- Selected text
....

These are good jobs, and we have good people, so why are these agencies and businesses having a hard time filling these roles? Part of it is advertisement – these agencies don’t do a good job of getting the word out to the right audience. A second part is people have way off-base salary expectations (this is more common for academic positions, post docs I am looking at you). Part of the salary discussion is right sizing the role and expectations – you can’t ask for 10+ years experience and have a 90k salary for someone with an advanced degree – doesn’t really matter what job title you are hiring for.

I can help with both of those obviously – domain knowledge and my network can help your agency right size and fill that role.

Finally, I get cold messaged by recruiters multiple times a month. The straw to finally put this all on paper is I routinely encounter gross incompetence from recruiters. They do not understand the role the business is hiring for, they do not have expertise to evaluate potential candidates, and by cold emailing they clearly do not have a good network to pull potential candidates from.

If you are an agency or company whom you think my network of scholars can help fill your roll get in touch. I only get paid when you fill the position, so it is no cost to try to use my recruiting services. Again will help go over the role with you and say whether it feasible to fill that position as is, or whether it should be tweaked.

Below is my more detailed advice for job seekers. Again reach out if you are a job seeker, even if we have not met we can chat, I will see you do good work, and I will put you on my list of potential applicants to pull from in the future.

....

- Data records

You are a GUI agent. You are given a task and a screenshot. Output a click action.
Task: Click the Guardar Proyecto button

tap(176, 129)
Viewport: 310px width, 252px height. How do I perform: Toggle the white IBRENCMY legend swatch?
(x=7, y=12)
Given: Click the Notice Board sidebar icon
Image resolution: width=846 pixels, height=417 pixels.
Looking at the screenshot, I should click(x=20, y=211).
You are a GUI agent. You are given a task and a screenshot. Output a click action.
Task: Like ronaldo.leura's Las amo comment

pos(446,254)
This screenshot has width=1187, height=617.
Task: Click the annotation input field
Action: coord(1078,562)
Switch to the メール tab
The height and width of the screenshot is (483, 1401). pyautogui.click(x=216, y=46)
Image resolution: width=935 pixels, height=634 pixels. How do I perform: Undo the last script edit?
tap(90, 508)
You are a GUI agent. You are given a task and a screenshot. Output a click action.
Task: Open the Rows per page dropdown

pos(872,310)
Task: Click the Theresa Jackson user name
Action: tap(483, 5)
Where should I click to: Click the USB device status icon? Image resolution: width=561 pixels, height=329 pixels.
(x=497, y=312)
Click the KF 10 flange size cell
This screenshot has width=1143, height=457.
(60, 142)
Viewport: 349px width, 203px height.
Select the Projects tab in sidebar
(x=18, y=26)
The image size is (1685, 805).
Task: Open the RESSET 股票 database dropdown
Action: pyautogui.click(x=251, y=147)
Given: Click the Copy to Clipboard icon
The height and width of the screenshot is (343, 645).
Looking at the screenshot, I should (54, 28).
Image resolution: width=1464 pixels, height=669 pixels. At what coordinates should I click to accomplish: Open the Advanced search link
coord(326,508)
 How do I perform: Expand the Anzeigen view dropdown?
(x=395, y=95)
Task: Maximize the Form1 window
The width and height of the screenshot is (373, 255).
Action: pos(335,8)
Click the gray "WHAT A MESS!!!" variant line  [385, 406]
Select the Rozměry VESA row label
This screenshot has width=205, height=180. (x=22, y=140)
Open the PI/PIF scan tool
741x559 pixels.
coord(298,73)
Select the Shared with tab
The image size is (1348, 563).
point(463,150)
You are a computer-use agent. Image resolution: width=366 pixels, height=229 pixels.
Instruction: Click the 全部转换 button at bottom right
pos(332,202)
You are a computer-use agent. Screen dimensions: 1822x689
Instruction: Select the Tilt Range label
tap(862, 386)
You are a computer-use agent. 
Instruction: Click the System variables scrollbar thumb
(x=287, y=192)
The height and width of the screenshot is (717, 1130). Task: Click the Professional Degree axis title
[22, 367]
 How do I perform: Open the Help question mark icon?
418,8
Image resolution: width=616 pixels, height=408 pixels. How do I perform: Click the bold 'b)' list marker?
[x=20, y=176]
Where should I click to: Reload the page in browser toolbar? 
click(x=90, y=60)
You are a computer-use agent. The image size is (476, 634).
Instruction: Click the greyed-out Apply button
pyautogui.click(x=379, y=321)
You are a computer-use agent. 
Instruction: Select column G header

....

- Your task
Resume the text about recruiting from where it stops. These rows come from a separate source and are not part of the text about recruiting.

- Your response
Tech Job Applying Advice, P1 Tech Roles

Here is an in-depth piece of advice I gave a friend recently – I think this will be useful in general to individuals in the social sciences who are interested in making the jump to the private sector.

First is understanding what jobs are available. This blog has a focus on quantitative work, but even if you do qualitative work there are tech opportunities. Also some jobs only need basic quant skills (Business Analyst) that any PhD will have (if you know how to use Excel and PowerPoint you have the necessary tech skills to be a business analyst).

Job labels and responsibilities are fuzzy, but here is a rundown of different tech roles and some descriptions:

Data Scientist
- Role, fitting models and automating processes (writing code to shift data around)
- need to have more advanced coding/machine learning background, e.g. have examples in python/R/SQL and know machine learning concepts
Business Analyst
- anyone with a PhD can do this, Excel/Powerpoint
- domain knowledge is helpful (which can be learned)
Program Manager/Project Manager
- Help manage teams, roles are similar to “managing grants”, “supervising students”
- often overlap with various project management strategies (agile, scrum).
- These names are all stupid though, it is just supervising and doing “non-tech” things to help teams
Product Owner
- Leads longer term development of a product, e.g. we should build X & Y in the next 3-6 months
- Mix of tech or non-tech background (typically grow into this role from other prior roles)
- If no tech need strong domain knowledge
- Sometimes need to “sell” product, internally or externally
Director
- Leads larger team of data scientists/programmers
- Discusses with C-level, budgets/hiring/revenue projections
- Often internal from Data Scientist or less often Product Owner/Business Analyst
- but is possible to be direct into role with good domain knowledge

Salaries vary, it will generally be:

Business Analyst < Project Manager < {Data Scientist,Product Owner} < Director

But not always – tech highly values writing code, so it is not crazy for a supervisory role (Director) to make less than a senior Data Scientist.

Within Business Analyst you can have Junior/Senior (JR/SR) roles (for PhDs you should come in as Senior). Data scientist can have JR/SR/{Lead,Principal} (PhD should come in as Senior). JR needs supervision, SR can be by themselves and be OK, Lead is expected to mentor and supervise JRs.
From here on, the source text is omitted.